Down on the pond, it even feels warm under the apple tree. My clothes are damp and drying fast, having watered my garden and picked more raspberries. The three Lady Mergansers are floating near an emerging island of aquatic plants. The more I look at their tails, the more I think they look like the back ends of turkey tails. Not much activity, just languid floating like raspberries in lemonade, which sounds good right about now.
Blue Heron is preening still, but within the reeds of his island. I watch his white head bobble around on the end of his neck like a vacuum cleaner hose, sucking out stray feathers. A robin hops from fence post to fence post. Usually the robins flit around with insects in beak. It sounds as if the new symphony in town is of the grasshopper order. Hopefully hoppers go on the pond menu soon, before my garden is discovered.
Almost hidden by the canopy of leaves, I see something flying low. It's an osprey. With wings and tail splayed he flies over the pond slowly as if scoping out a section of fast food joints. He continues on, passing on a pond snack. He seems to land in the trees across the pasture south, but I can't see him even in the binoculars.

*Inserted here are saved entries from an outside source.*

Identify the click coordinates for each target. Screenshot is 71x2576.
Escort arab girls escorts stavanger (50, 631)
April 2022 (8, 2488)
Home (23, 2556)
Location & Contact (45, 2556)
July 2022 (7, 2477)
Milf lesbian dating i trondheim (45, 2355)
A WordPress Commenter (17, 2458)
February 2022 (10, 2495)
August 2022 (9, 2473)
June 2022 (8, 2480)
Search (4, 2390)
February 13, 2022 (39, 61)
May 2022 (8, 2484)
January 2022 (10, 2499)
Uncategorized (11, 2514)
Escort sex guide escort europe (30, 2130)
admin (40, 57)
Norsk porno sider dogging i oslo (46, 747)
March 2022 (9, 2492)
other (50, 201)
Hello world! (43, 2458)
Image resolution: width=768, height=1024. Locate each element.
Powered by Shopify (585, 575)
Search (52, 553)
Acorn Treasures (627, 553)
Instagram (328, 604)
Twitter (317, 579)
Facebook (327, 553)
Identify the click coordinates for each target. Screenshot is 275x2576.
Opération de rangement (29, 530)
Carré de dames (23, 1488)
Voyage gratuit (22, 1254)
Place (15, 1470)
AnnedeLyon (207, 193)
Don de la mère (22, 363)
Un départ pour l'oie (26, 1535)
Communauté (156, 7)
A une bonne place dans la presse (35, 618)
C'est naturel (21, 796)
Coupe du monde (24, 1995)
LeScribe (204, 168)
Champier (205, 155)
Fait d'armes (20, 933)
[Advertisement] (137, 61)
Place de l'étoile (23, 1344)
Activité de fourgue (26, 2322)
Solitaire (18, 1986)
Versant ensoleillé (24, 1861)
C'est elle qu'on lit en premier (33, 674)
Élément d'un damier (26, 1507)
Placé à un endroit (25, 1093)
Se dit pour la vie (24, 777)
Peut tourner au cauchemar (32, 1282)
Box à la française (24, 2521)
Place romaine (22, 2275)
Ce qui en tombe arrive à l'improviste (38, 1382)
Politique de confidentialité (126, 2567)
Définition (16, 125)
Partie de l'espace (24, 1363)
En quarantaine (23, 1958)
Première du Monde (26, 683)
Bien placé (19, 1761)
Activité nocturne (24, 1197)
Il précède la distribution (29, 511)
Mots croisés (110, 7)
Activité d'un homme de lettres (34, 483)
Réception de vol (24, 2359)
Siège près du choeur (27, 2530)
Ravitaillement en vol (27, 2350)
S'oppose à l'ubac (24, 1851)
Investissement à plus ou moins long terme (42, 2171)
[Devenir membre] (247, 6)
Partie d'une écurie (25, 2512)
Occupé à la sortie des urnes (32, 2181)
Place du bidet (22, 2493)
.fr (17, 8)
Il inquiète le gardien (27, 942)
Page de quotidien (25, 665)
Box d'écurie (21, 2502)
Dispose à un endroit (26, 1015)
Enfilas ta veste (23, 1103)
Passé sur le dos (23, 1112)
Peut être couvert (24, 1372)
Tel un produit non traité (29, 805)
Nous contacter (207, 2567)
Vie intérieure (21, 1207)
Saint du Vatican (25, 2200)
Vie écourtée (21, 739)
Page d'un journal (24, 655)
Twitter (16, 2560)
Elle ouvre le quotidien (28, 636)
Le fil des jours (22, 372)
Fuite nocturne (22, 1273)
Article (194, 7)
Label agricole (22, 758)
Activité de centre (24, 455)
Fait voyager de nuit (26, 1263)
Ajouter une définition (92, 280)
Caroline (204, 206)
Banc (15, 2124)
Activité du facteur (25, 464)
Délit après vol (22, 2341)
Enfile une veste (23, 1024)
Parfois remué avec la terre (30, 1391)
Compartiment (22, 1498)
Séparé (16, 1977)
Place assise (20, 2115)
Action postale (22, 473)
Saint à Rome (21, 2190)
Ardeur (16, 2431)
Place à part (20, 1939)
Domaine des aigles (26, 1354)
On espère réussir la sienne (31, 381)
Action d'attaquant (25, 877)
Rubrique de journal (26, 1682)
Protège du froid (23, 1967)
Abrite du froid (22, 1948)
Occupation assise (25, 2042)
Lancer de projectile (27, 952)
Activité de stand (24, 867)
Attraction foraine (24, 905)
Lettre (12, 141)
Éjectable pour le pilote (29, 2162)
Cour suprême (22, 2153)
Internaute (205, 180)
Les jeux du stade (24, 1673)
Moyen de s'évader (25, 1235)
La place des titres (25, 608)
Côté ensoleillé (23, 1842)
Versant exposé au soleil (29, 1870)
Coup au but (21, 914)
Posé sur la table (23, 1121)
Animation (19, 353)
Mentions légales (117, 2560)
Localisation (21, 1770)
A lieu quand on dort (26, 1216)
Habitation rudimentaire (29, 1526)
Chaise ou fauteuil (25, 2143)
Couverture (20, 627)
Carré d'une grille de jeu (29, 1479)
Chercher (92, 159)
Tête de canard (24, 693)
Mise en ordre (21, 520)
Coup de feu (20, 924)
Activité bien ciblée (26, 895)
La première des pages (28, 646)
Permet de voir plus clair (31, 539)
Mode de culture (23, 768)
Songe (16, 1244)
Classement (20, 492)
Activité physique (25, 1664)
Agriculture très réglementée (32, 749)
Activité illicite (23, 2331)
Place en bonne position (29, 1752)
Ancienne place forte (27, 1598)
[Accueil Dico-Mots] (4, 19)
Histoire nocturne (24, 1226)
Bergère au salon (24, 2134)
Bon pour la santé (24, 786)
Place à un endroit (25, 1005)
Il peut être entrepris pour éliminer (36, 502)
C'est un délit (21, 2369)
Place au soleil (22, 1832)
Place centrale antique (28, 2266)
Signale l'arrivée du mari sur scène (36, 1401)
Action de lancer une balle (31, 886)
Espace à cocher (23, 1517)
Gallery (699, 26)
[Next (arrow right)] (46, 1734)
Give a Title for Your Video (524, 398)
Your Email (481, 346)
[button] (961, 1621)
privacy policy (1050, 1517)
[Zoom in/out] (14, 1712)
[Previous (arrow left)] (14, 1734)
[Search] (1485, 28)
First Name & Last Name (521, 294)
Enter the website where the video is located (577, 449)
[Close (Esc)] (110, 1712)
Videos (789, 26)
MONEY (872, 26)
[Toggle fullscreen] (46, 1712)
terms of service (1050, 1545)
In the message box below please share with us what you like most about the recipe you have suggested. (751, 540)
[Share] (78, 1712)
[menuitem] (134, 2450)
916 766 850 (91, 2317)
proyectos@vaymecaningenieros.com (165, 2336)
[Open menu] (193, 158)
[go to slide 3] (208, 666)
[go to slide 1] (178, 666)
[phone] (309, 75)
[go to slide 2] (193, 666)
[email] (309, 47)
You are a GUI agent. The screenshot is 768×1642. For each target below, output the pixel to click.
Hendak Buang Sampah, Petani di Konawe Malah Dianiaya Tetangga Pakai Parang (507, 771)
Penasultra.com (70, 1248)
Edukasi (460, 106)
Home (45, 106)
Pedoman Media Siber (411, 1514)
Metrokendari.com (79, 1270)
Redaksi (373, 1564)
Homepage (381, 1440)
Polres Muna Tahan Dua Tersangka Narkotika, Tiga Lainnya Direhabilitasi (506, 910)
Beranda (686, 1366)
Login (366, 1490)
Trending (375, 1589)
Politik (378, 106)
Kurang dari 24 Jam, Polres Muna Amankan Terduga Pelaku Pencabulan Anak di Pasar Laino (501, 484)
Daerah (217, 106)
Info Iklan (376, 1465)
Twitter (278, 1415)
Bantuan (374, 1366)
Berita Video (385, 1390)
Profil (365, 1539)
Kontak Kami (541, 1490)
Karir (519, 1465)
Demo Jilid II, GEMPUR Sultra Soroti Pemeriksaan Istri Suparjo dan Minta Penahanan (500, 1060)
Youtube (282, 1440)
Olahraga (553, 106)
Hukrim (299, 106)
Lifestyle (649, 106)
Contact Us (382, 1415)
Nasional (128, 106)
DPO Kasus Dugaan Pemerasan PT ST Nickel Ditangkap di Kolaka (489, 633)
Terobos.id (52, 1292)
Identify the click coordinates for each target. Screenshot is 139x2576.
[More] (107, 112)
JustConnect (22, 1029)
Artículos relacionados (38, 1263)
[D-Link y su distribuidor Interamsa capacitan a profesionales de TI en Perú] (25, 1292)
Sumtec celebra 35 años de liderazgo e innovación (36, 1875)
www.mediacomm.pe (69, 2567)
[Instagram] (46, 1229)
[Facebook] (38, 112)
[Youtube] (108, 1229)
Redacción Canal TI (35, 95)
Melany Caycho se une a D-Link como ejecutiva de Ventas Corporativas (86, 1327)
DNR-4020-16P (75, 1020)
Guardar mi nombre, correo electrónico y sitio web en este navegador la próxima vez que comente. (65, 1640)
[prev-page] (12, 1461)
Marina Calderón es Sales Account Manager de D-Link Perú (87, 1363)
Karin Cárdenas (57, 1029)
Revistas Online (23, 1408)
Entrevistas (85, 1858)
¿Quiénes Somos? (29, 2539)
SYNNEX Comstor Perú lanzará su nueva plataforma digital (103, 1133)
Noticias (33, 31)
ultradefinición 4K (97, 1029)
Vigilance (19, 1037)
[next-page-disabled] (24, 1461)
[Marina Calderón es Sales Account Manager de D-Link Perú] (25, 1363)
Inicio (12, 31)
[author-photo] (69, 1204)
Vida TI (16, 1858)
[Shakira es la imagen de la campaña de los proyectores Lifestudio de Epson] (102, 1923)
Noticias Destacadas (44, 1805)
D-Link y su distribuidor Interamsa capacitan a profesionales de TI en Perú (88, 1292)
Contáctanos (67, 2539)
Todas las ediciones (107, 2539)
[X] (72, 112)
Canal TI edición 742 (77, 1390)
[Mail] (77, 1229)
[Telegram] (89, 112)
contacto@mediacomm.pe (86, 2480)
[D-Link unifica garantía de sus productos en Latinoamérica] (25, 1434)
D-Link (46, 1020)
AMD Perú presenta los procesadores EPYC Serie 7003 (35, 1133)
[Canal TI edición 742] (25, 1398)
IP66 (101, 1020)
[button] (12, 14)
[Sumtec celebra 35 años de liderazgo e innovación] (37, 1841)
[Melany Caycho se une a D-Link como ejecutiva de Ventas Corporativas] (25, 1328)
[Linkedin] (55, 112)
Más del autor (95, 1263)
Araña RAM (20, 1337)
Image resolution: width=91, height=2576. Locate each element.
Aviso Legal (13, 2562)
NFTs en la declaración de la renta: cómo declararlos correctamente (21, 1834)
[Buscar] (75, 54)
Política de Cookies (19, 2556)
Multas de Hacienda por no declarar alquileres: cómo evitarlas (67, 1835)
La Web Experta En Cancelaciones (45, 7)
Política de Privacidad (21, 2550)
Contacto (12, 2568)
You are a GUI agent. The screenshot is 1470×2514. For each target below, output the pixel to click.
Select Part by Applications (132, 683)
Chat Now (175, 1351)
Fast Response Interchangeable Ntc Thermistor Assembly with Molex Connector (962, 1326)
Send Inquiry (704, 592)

In front of me not 25 yards, something is blooming pink. I try to scope them out with the binos, but the flowers are too close. I suppose that means I can actually walk over and look. They are tiny pink stars clustered like the milky-way in the grass. Sticky geranium, if my comparisons are correct. According the the US Forest Service, they have medicinal properties including a cure for sore feet. Interesting.
Seems the horses are curious as to what prompted me from my chair. I rub their foreheads at the fence-line and shoo away a horse-fly or two. Both horses are dusty. We all need a dip in cool waters, relief from this western summer wind.